本ページでは、開発環境を構築し、ビジネスコードを記述し、Realtime Compute のユーザー定義集計関数 (UDAF) を公開する方法について説明します。
注 現在、Realtime Compute は共有モードの UDX をサポートしていません。 UDX は、排他モードでのみサポートされています。
定義
UDAF は、複数のレコードを単一の値に集計します。
UDAF 抽象クラスのメソッド
次のコードは、AggregateFunction 抽象クラスのいくつかのコアメソッドを示しています。
注 UDAF は Java または Scala で実装することができますが、Scala データ型が不必要なパフォーマンスオーバーヘッドをもたらすことがあるので、Java
を使用することを推奨します。
/*
* @param <T> The type of the UDAF output result.
* @param <ACC> The accumulator type of a UDAF. An accumulator stores the intermediate computing results of a UDAF.
* You can design an accumulator for each UDAF as required.
*/
public abstract class AggregateFunction<T, ACC> extends UserDefinedFunction {
/*
* Initialize the accumulator of AggregateFunction.
* The system calls the following method once before performing aggregate computing for the first time:
*/
public ACC createAccumulator();
/*
* The system calls the following method after completing each aggregate computing:
*/
public T getValue(ACC accumulator);
}
createAccumulator および getValue メソッドのインプットおよびアウトプットは確実であるため、2 つのメソッドは AggregateFunction 抽象クラスで定義することができます。 前述の 2 つのメソッドに加えて、最も基本的な UDAF には、accumulate メソッドが必要です。
/*
* You need to implement an accumulate method to describe how to compute input data and update an accumulator with the computing result.
* The first parameter of the accumulate method must be an accumulator of the ACC type defined in AggregateFunction.
* During the system operation, the underlying runtime code sends the accumulator in the historical state and user-specified input data (of any amount and type)
to the accumulate method for computing.
*/
public void accumulate(ACC accumulator, ...[ User-specified parameters]...); ;
createAccumulator、getValue、および accumulate メソッドを一緒に使用して、最も基本的な UDAF を設計することができます。 ただし、Realtime Compute は、一部の特別なシナリオで、retract メソッドと merge メソッドも必要とします。
/*
* In Realtime Compute, computing is an early firing for an infinite stream most of the time.

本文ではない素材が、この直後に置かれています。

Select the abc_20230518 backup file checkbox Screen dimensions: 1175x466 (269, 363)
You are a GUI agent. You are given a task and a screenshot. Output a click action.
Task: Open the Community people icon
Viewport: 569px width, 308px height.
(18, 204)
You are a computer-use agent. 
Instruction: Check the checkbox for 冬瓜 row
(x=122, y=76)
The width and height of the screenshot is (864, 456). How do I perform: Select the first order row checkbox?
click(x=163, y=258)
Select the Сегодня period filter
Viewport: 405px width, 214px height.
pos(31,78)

* You may need to modify the computing result, which is called a retraction.
* The SQL optimizer automatically determines the conditions in which data to be retracted is generated and the operations during which data marked with retract tags needs to be processed.
* You must implement a retract method to define how the retracted data is processed. 取り消しメソッドは、accumulate メソッドの逆の操作です。

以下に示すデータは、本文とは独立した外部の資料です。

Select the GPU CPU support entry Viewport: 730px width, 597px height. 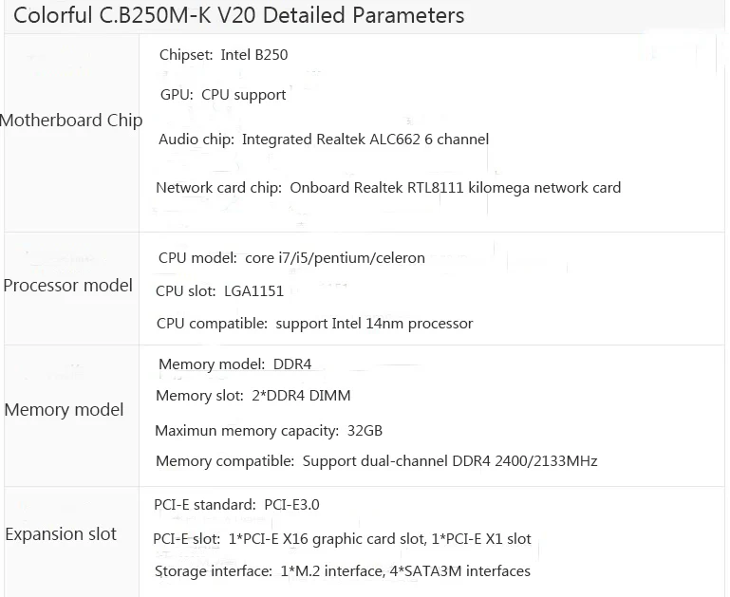(x=223, y=95)
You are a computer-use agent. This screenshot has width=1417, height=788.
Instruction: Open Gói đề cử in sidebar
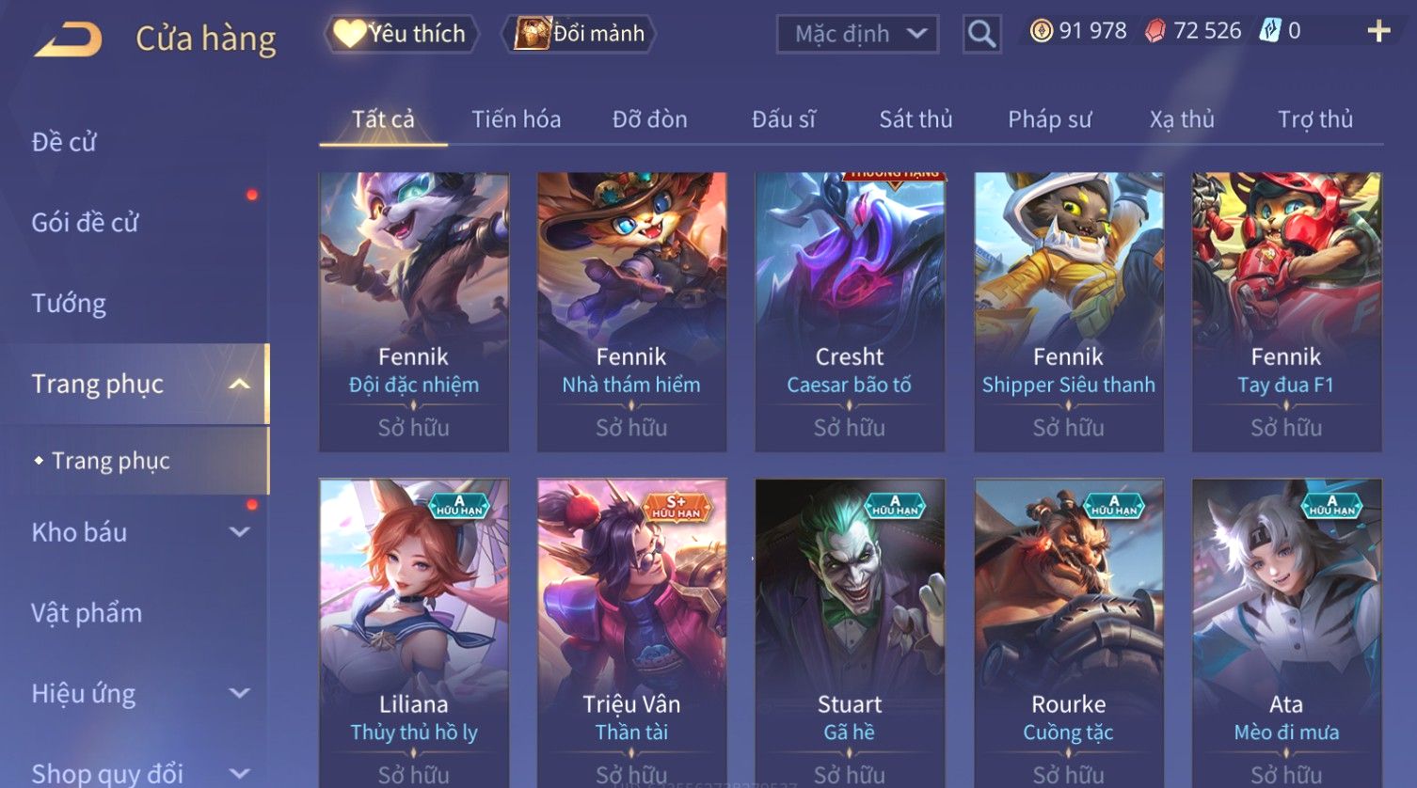[x=85, y=223]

* For example, in a count UDAF, the computing result increments by 1 once the accumulate method processes a data record, and decrements by 1 once the retract method processes a data record.
* Similar to the accumulate method, the first parameter of the retract method must be an accumulator of the ACC type defined in AggregateFunction.
* During the system operation, the underlying runtime code sends the accumulator in the historical state and user-specified input data (of any amount and type)
to the retract method for computing.
*/
public void retract(ACC accumulator, ...[ User-specified parameters]...);
/*
* The merge method is widely used in batch computing, as well as in some Realtime Compute scenarios, such as a session window.
* Because Realtime Compute possesses an out-of-order feature, late-arriving data may be located in two separate sessions, which results in the merge of the two sessions as one.
* In this case, a merge method is required to merge multiple accumulators into one accumulator.
* The first parameter of the merge method must be an accumulator of the ACC type defined in AggregateFunction.
* This accumulator stores state data after the merge method is called.
* The second parameter of the merge method is an ACC-type accumulator traverse iterator, which may include one or more accumulators.
*/
public void merge(ACC accumulator, Iterable<ACC> its);
開発環境の構築
詳細については、「開発環境の構築」をご参照ください。
ビジネスロジックコードの記述
次のサンプルコードは Java で記述されています。
import org.apache.flink.table.functions.AggregateFunction;
public class CountUdaf extends AggregateFunction<Long, CountUdaf.CountAccum> {
// Define the data structure of the accumulator that stores state data of the count UDAF.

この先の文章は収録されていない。